La comandante sonrió, pero su boca era incapaz de mostrar auténtico humor.

—Y de algunos hombres y mujeres poderosos, Lenard. No lo olvide. Porque ellos serán, con nosotros, quienes dominarán esa cuarta dimensión de la que habla.

Las farolas arrojaban su luz amarillenta sobre la calle. A un lado, la casa de Lightman cobraba un aspecto irreal, como si perteneciera a otra época. Enfrente, el coche con los hombres enviados por la comandante Taylor se mantenía firme en su puesto. Olga apareció por la calle dando tumbos. Lo hizo de modo que pudieran verla durante todo su tambaleante camino hasta ellos.

Cuando estaba ya muy cerca, se agarró a una farola y dejó sus pies deslizarse sobre el suelo. Luego cambió de posición hacia ellos, simulando que se desequilibraba hasta desplomarse en el capó del automóvil. Ned, oculto entre las sombras, esperaba el momento de correr hacia la trampilla de la antigua carbonera.

Según lo planeado, los agentes observaban a Olga desde su vehículo.

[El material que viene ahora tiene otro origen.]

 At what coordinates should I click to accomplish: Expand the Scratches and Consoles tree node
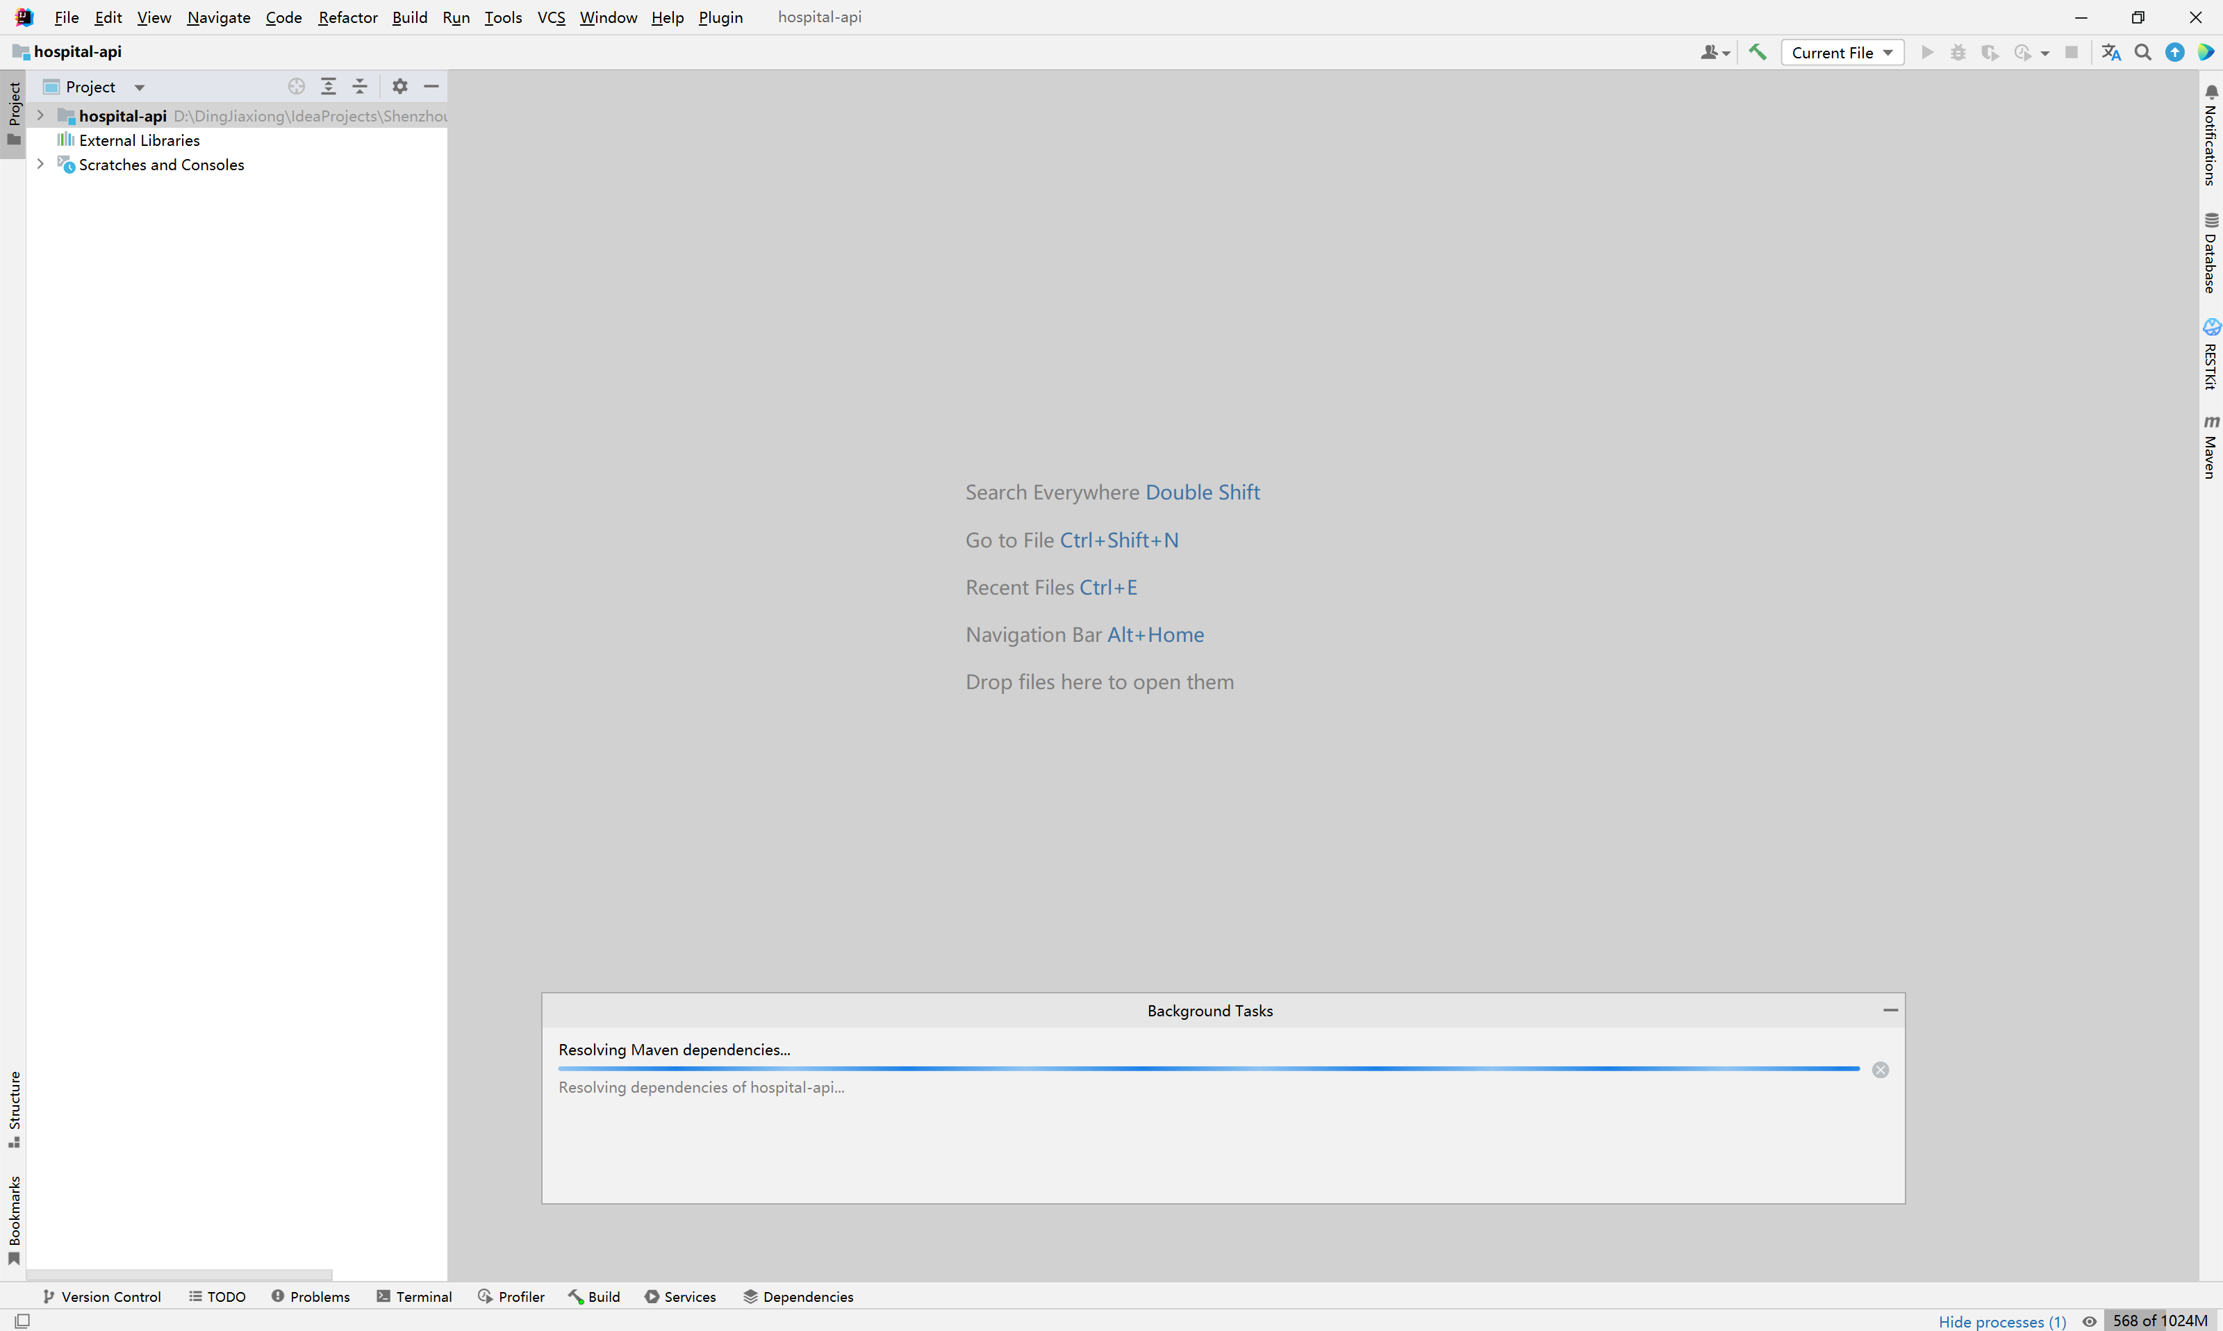(39, 165)
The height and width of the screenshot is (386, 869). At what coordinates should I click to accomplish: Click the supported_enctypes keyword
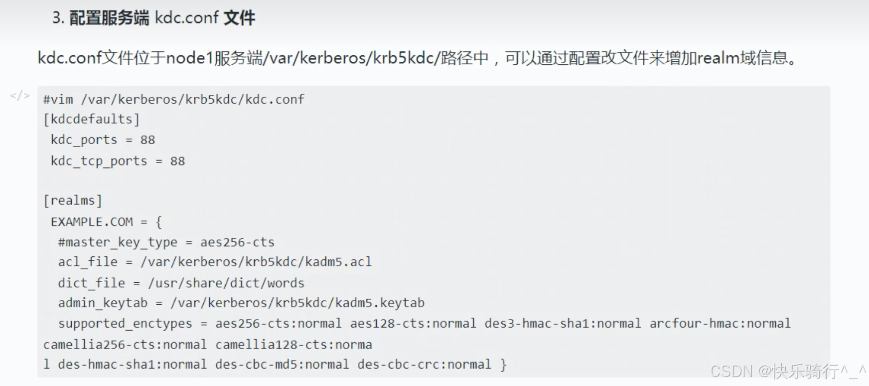point(125,324)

Uno de ellos tenía un café entre las manos, que se le derramó parcialmente encima cuando ella se lanzó sobre el coche. El agente farfulló una maldición y salió. El otro, sentado al volante, mantuvo la vista entre la joven y la casa del profesor, como si asistiera a un partido de tenis.

Olga era consciente de que tenía que hacerlo salir a él también. Cuando el otro la agarró para ver cómo estaba, se puso a darle golpes y patadas.

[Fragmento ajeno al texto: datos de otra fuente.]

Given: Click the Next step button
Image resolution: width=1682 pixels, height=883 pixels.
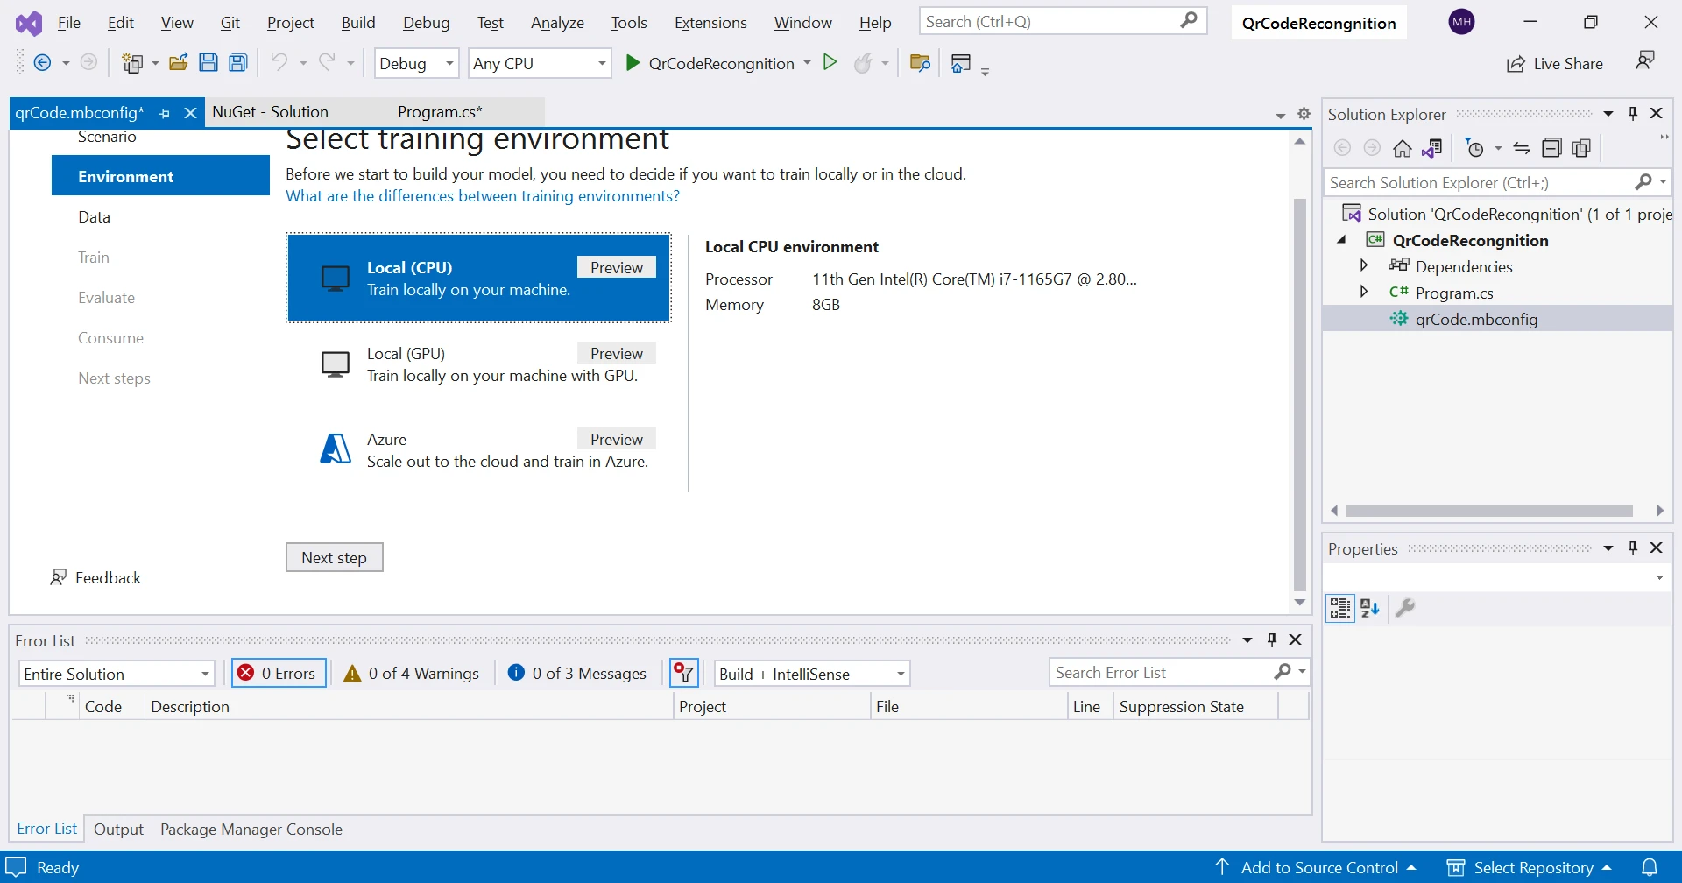Looking at the screenshot, I should coord(334,557).
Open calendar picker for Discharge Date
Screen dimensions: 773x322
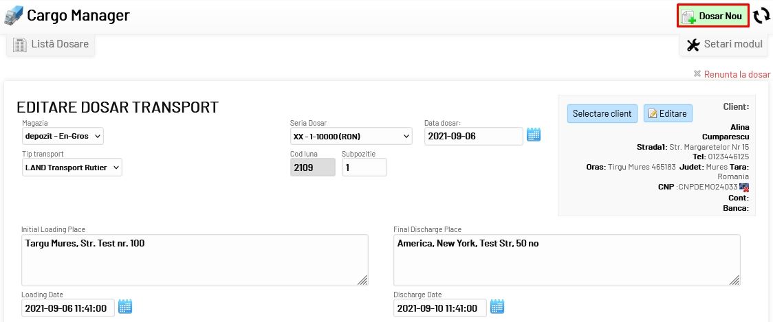[x=498, y=308]
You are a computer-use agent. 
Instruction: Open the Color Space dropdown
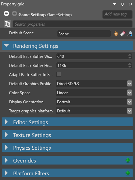130,93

—¡Socorro! ¡Quieren violarme! —gritó en francés, imitando la voz de una borracha histérica cerca de un coma etílico.

El primer agente la zarandeó sin saber qué hacer. Su compañero puso una mueca de contrariedad y salió por fin del coche. Ambos estaban allí de incógnito y armados. Si aparecía la policía suiza, les sería muy difícil dar explicaciones.

—Señorita, está usted ebria. ¿Quiere que llame a un taxi para que la lleve a su casa?

Era el momento. Ned dudó un instante y luego corrió sin hacer ruido, agachado junto a las paredes, hasta alcanzar la escalera que conducía a la antigua carbonera de la vivienda de Lightman. Allí se agachó fuera ya del campo visual de los agentes.

Olga lo vio con el rabillo del ojo. Pero aún no había terminado su actuación. Debía darle tiempo a Ned para forzar la cerradura y entrar en el sótano. Se puso a cantar la Marsellesa a voz en cuello.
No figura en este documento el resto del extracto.